Reproduce the records below verbatim, starting with their first line and going on through the line that contains "[x=597, y=246]". Include that line, and copy nothing after it.

■ ■ ■ ■

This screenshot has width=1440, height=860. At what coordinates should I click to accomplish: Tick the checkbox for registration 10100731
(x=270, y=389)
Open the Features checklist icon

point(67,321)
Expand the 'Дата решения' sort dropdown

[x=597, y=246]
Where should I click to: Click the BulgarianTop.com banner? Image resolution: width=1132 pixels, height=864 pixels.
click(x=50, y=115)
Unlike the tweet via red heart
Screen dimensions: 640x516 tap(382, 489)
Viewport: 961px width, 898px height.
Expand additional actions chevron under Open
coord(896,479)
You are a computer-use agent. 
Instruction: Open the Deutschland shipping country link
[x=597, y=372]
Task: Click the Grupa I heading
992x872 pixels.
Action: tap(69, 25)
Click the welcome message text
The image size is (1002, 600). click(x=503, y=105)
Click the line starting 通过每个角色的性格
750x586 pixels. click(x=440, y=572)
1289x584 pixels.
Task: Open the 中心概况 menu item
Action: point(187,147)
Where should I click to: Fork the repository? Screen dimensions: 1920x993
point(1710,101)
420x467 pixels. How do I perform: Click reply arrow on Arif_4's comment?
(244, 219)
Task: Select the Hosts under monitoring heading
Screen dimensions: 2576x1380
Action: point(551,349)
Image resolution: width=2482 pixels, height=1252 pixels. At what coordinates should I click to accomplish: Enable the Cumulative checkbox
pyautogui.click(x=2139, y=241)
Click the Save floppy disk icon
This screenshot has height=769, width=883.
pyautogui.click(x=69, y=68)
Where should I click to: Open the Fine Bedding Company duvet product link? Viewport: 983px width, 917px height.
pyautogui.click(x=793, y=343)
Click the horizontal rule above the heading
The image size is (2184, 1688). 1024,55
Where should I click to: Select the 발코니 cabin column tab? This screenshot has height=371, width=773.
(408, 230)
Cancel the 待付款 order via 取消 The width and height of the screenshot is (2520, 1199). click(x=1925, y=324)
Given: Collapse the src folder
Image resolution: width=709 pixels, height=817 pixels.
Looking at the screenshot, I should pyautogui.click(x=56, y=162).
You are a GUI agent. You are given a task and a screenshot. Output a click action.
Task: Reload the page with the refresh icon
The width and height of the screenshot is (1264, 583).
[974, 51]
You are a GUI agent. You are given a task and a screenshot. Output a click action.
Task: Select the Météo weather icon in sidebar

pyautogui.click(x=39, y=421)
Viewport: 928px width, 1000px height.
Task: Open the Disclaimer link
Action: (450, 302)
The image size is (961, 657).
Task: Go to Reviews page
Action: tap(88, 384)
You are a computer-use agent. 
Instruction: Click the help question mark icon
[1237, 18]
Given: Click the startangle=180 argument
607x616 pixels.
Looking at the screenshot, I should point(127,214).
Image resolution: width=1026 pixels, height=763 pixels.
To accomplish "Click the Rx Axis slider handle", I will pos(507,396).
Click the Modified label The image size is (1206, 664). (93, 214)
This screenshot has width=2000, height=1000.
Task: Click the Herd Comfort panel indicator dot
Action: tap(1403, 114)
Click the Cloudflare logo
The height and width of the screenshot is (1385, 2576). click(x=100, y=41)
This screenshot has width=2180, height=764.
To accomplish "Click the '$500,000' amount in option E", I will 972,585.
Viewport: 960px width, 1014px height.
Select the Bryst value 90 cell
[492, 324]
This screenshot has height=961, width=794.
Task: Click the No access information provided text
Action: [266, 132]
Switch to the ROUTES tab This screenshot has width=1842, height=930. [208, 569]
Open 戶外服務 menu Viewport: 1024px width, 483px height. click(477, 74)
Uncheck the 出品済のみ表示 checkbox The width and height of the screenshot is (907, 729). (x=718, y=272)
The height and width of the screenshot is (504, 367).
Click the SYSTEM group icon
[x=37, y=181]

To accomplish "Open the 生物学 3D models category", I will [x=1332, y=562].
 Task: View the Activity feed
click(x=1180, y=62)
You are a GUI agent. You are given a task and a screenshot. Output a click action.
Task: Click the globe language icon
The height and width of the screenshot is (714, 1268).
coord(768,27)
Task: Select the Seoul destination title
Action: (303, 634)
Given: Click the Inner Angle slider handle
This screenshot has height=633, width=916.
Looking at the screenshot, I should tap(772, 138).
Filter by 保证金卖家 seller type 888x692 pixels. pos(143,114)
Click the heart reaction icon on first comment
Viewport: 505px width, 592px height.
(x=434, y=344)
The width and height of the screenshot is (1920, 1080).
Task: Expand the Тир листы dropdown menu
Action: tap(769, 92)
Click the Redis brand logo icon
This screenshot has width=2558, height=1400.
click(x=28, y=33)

■ ■ ■ ■

Answer below:
This screenshot has width=1440, height=860. At what coordinates should I click to accomplish: Tick the checkbox for registration 10100731
(x=270, y=389)
Open the Features checklist icon

point(67,321)
Expand the 'Дата решения' sort dropdown

[x=597, y=246]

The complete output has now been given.